Öte yandan, bu süreçte, Güney Avrupa ve Latin Amerika ülkelerinden Orta ve Doğu Avrupa’ya, oradan da Orta Asya ve Kafkaslara kadar birçok ülkenin otoriter ve totaliter rejimlerden demokrasiye geçişleri; bunun paralelinde de, “tarihin sonu”, “liberal demokrasilerin zaferi ve dünya çapında hakimiyeti” gibi, iddiaların ortaya atılması söz konusu iken, bir taraftan da Batı’da demokrasi ve temsil sorunuyla ilgili tartışmaların gündeme gelmesi dikkat çekicidir. Diğer bir ifadeyle, 1990’lar sonrasında, geçmiş Sovyet coğrafyasında bağımsızlığını kazanan yeni ülkelerde, demokrasiye yönelimler yaşanırken, Batı’da, temsili demokrasilerin temsil krizinin aşılmasıyla ilgili bir dönüşüm gündeme gelmiştir. Fakat her iki durumda da demokrasinin pekiştirilmesi yolunda atılan temel adımlardan birisini yerel yönetimlerin güçlendirilmesi hususu oluşturmuştur. Bunun en bariz örneklerini günümüzde, AB ve Avrupa Konseyi bünyesindeki eğilimler ve Doğu Avrupa ülkelerine yerel yönetimlerin demokrasinin kurumsallaştırılması yolunda stratejik kurumlar olarak önerilmesi oluşturmaktadır.

Tezin Konusu

Bu tezde; genelde, demokrasinin kurumsallaşması sorunu ve bu kurumsallaşma sürecine yerel kurumların katkısı, özelde ise Azerbaycan demokrasisinin pekişmesinde yerel yönetimlerin rolü araştırılmaktadır. Diğer bir ifadeyle bu tezin temel konusunu;

(11)

demokrasinin hangi süreçlerde, ne tür sosyo-ekonomik ve kültürel ortamlarda, hangi temel kurumların varlığıyla kurumsallaştığı hususu ve bu süreçte yerel yönetimlerin oynadığı rol oluşturmakta ve konuyla ilgili Azerbaycan örneği incelenmektedir.

Tezin Amacı

Bu çalışmanın amacı, demokrasinin kurumsallaşma sürecini ve bu süreçte yerel yönetimlerin oynadıkları rolü incelemektir. Demokrasinin kurumsallaşması, her toplumda kurumsal, kültürel ve sosyo-ekonomik pek çok unsurun bileşimiyle mümkün olabilmektedir. Yerel yönetimler ise, bu süreçte demokrasinin hem kurumsal, hem kültürel, hem de sosyo- ekonomik boyutuna büyük katkılar sağlayabilmektedir. Kısaca, bu hususları Azerbaycan ülke örneği üzerinde değerlendirmek hedef edinilmiştir.

Tezin Önemi

İçinde bulunduğumuz küresel süreç, eski demokrasilerde temsili sisteminin yetersiz hale geldiğini ve yeni mekanizmalarla, özellikle de, halk egemenliğini bir söylev olmaktan çıkaracak, yerel yönetimler gibi katılımcı kurumlarla güçlendirilmesi gerçeğini ortaya koymaktadır. Gelişmekte olan ülkelerle Azerbaycan gibi yeni demokrasilerde ise, genelde demokrasinin formel kurumları inşa edilmiş olmakla birlikte, halkın karar alma süreçlerine katılım düzeyi çok düşük kalmakta ve demokratik bir siyasal kültür oluşmamış bulunmaktadır. Kısaca, bir kurumsallaşma sorunu yaşanmaktadır.

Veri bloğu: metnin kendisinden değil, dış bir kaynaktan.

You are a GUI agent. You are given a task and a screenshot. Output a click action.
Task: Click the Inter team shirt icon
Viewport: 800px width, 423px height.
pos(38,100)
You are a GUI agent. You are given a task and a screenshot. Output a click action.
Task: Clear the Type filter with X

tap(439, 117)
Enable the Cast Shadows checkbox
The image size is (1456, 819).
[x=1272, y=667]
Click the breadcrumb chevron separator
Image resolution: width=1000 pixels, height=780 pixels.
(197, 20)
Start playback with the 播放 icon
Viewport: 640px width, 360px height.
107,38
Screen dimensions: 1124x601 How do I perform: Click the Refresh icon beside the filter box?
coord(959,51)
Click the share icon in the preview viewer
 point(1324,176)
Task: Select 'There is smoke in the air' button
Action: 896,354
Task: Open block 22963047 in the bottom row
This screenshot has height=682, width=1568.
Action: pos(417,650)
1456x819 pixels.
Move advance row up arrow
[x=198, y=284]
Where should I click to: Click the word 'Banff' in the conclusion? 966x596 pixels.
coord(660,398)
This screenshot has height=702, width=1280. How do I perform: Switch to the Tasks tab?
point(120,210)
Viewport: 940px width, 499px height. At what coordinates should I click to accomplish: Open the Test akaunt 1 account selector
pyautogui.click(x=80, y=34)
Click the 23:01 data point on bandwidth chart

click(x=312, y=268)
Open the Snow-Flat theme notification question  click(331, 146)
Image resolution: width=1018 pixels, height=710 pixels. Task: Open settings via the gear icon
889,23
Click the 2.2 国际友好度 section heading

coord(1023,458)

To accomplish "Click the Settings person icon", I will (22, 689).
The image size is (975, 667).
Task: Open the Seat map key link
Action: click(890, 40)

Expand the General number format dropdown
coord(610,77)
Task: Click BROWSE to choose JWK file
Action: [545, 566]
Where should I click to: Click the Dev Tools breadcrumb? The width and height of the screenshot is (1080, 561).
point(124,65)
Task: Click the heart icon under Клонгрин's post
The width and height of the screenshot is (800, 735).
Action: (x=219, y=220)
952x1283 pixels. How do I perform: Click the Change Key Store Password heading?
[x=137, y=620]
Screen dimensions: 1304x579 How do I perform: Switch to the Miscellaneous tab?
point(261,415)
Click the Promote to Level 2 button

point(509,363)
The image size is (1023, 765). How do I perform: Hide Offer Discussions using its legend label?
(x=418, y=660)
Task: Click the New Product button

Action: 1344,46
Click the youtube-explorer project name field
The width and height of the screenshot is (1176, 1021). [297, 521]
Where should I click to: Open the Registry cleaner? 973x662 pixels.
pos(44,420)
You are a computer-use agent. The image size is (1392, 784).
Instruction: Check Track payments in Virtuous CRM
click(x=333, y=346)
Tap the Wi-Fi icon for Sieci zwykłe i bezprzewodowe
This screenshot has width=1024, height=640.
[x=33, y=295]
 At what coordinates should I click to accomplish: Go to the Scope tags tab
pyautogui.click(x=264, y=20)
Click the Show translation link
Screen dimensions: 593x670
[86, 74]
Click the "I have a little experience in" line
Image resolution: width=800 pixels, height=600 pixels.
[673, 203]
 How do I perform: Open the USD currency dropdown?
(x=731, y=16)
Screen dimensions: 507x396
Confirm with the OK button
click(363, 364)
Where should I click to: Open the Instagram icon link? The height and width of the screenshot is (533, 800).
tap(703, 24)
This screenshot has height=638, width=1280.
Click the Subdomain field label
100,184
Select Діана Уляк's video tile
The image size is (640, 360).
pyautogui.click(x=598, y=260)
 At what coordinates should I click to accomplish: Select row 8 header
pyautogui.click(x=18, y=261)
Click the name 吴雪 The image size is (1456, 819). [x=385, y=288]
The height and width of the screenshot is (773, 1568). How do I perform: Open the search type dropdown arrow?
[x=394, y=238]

Dolayısıyla, günümüzde demokrasinin güçlendirilmesi ve kurumsallaştırılması meselesi önemini koruduğu gibi, sorunun çözümü noktasında yerel yönetimlerin bu sürece yapabilecekleri katkıları da güncelliğini korumaktadır.

Tezin Temel Hipotezi

Demokratik siyasal sistemlerin kurumsallaşmasında özerk ve demokratik yerel yönetimler önemli bir rol oynamaktadır. Tezin temel hipotezi budur. Burada yerel kurumların halka yakınlığı, vatandaşların katılımına ve denetimine açıklığı en temel kriterleri oluşturmaktadır. Bu gerçeği, özellikle, Batı demokrasilerininin kurumsallaşması sürecini incelediğimizde net olarak görmekteyiz. Çünkü yerel düzeyde sıradan vatandaşlar karar alma süreçlerinde kendilerini çok daha iyi ifade edebilmekte ve yönetim faaliyetlerine daha sık katılabilmektedirler. Bu da, demokrasi kültürünü geliştirmekte, yurttaşı ve sivil toplumu güçlendirmektedir.

(12)

Demokrasinin kurumsallaşması, katılımcı bir mekanizmanın, yönetişim olgusunun, demokrasi ve katılım kültürünün varlığını gerektirmektedir. Halkın sorunlarıyla birebir yüzleşecek kurumlara ihtiyaç duyulmaktadır. Bunu sağlamanın en temel yöntemlerinden birisi; özerk, demokratik ve işlevsel yerel yönetimlerdir. Demokratik değerlerin korunması ve geliştirilmesine yönelik kurumsallaşma sürecinde yerel yönetimlerin, eğitici, halk katılımı ve denetimini teşvik edici, özendirici ve sağlayıcı bir rolü söz konusudur. Dolayısıyla yerel yönetimler aktif, bilinçli ve sorumlu yuttaş tipiyle, demokrasi kültürünün oluşum merkezleridir. Bundan dolayıdır ki, demokrasinin ilk okulu olarak tanımlanagelmişlerdir.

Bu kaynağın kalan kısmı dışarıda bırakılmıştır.